2. Motion for production of his entire central file.

Petitioner asks the Court to order respondent to provide him with a copy of his entire prison central file (Dkt 13). Petitioner should be able to view his central file by contacting his counselor and making arraignments with the prison to see his file. Respondent confirms the Court's belief that petitioner may request to view his file (Dkt. 17, p. 2). Petitioner fails to show any reason for the Court to order the Department of Corrections or respondent to reproduce the file. This motion is denied with prejudice.

3. Motion for an additional time to file a reply.
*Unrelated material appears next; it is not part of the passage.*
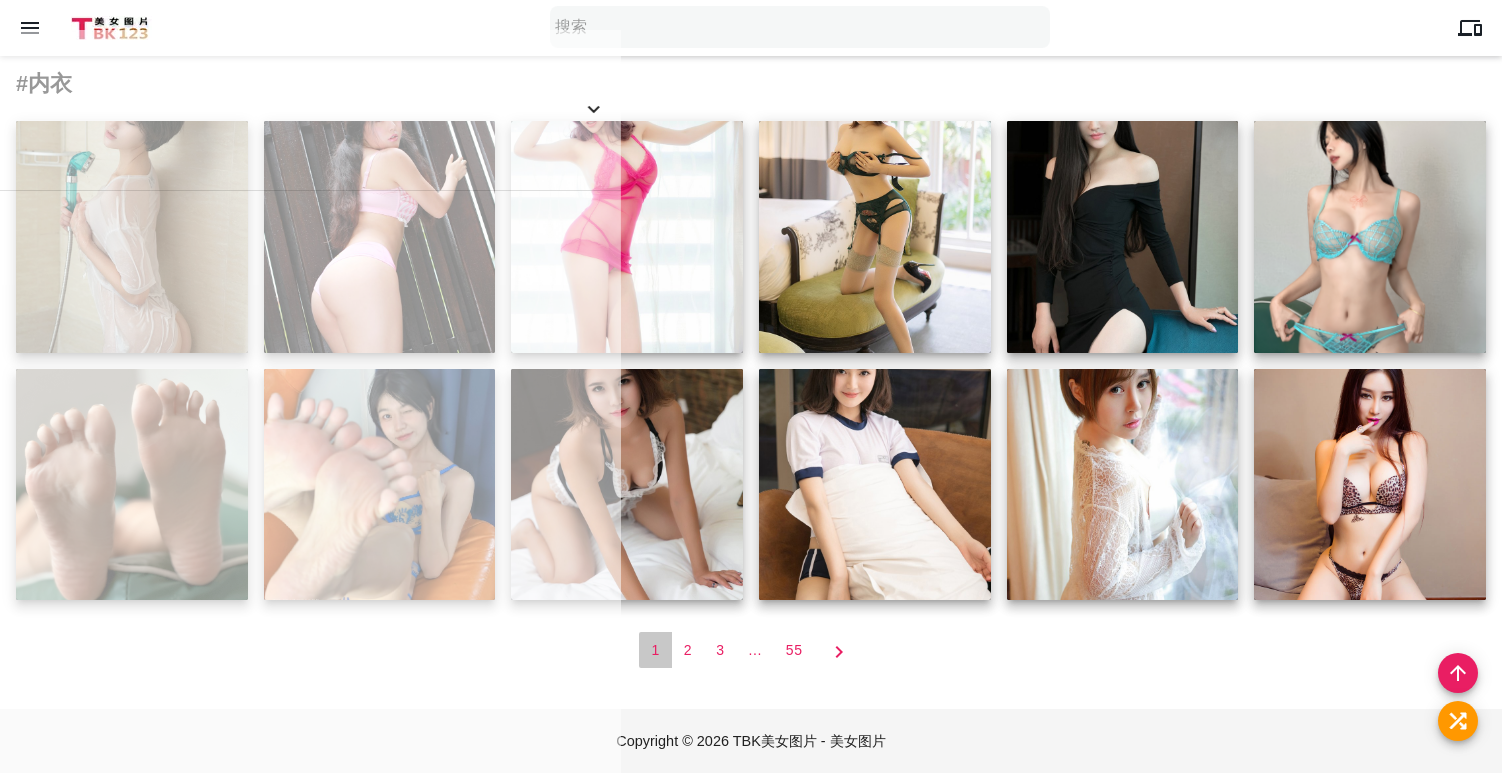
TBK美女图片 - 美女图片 (811, 741)
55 (794, 651)
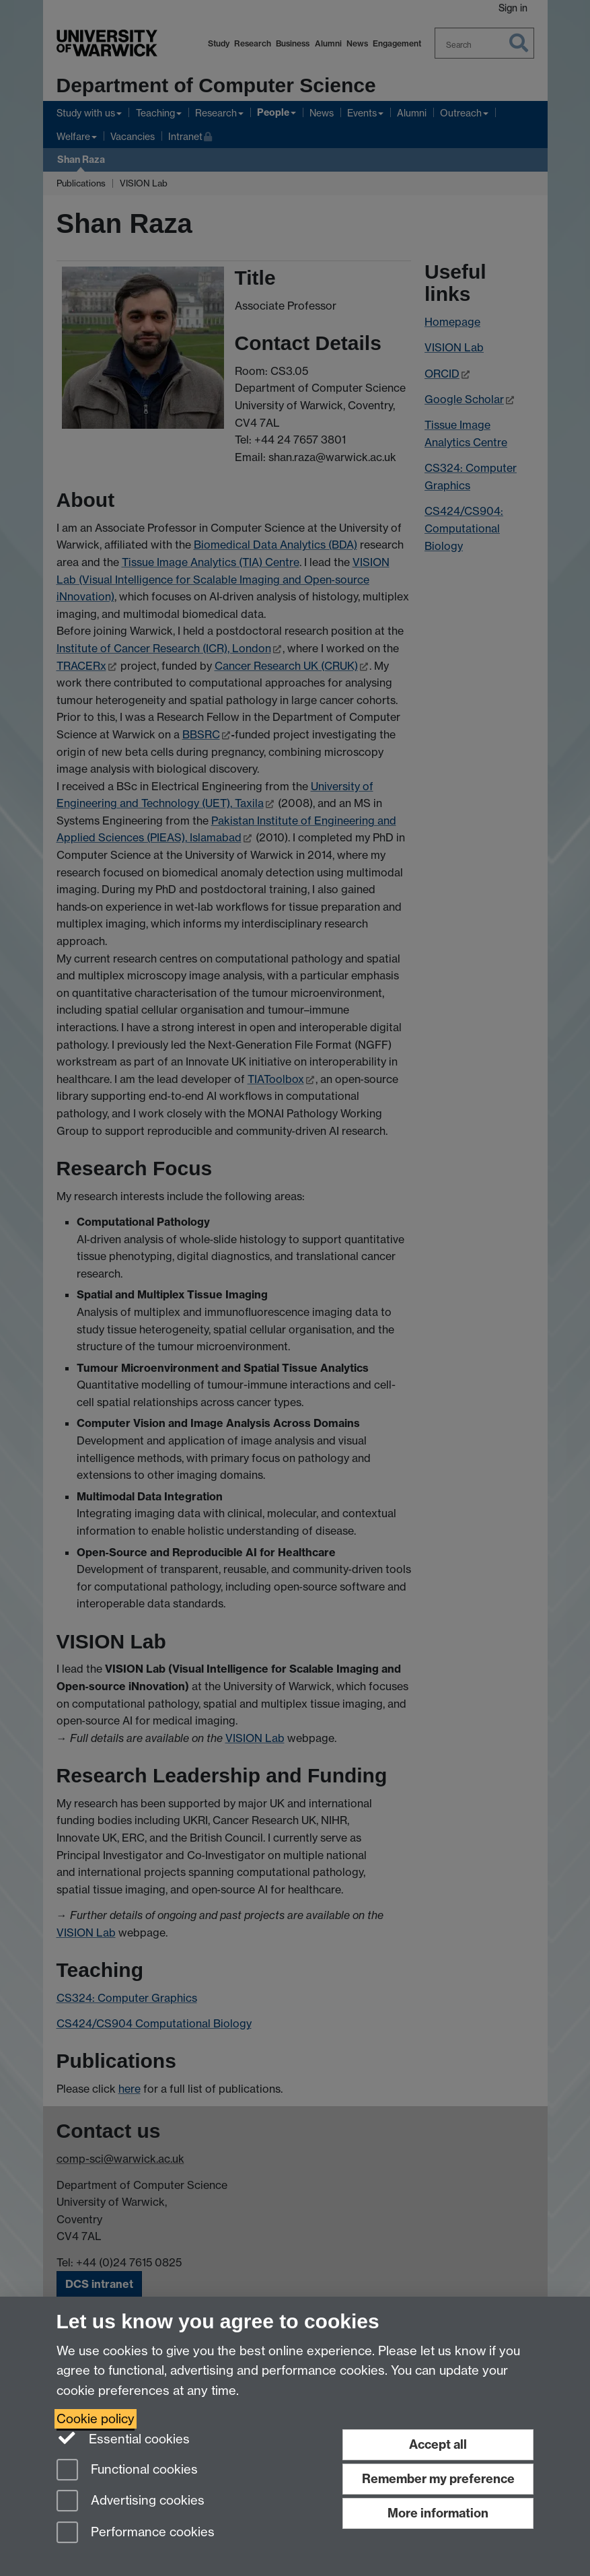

Petitioner asks the Court to grant him additional time to file a reply, but he does not specify how much time he wants (Dkt. 18). Petitioner argues that he is having a number of difficulties with prison staff regarding access to courts. Respondent does not object to petitioner's request (Dkt. 24, p. 2). The Court grants petitioner's motion. Petitioner's traverse or reply will be due on or before June 20, 2014. The Court on its own motion re-notes this matter as being ripe for consideration on June 27, 2014.

4. Motions for orders to serve respondent.

Petitioner filed two motions asking the Court to serve respondent, but respondent has responded to petitioner's motions. There is nothing for the Court to serve on respondent. Accordingly, the Court denies petitioner's motions (Dkt. 19 and 22).

5. Motion for appointment of counsel.

Petitioner asks the Court appoint Jean Schielder Brown & Associates to represent him in this matter (Dkt. 14, p.4). There is no right to have counsel appointed in cases brought under 28 U.S.C. § 2254 unless an evidentiary hearing is required, because the action is civil, not criminal, in nature. Brown v. Vasquez, 952 F.2d 1164, 1168 (9th Cir. 1991) ( citing McCleskey v. Zant, 499 U.S. 467, 495 (1991)); see Ortiz v. Stewart, 149 F.3d 923, 939 (9th Cir. 1998) ("There is simply no constitutional right to an attorney in a state post-conviction proceeding."); see also Terrovona v. Kincheloe, 852 F.2d 424, 429 (9th Cir. 1988).

Petitioner has failed to show appointment of counsel is required in this case. The Court denies his motion for appointment of counsel.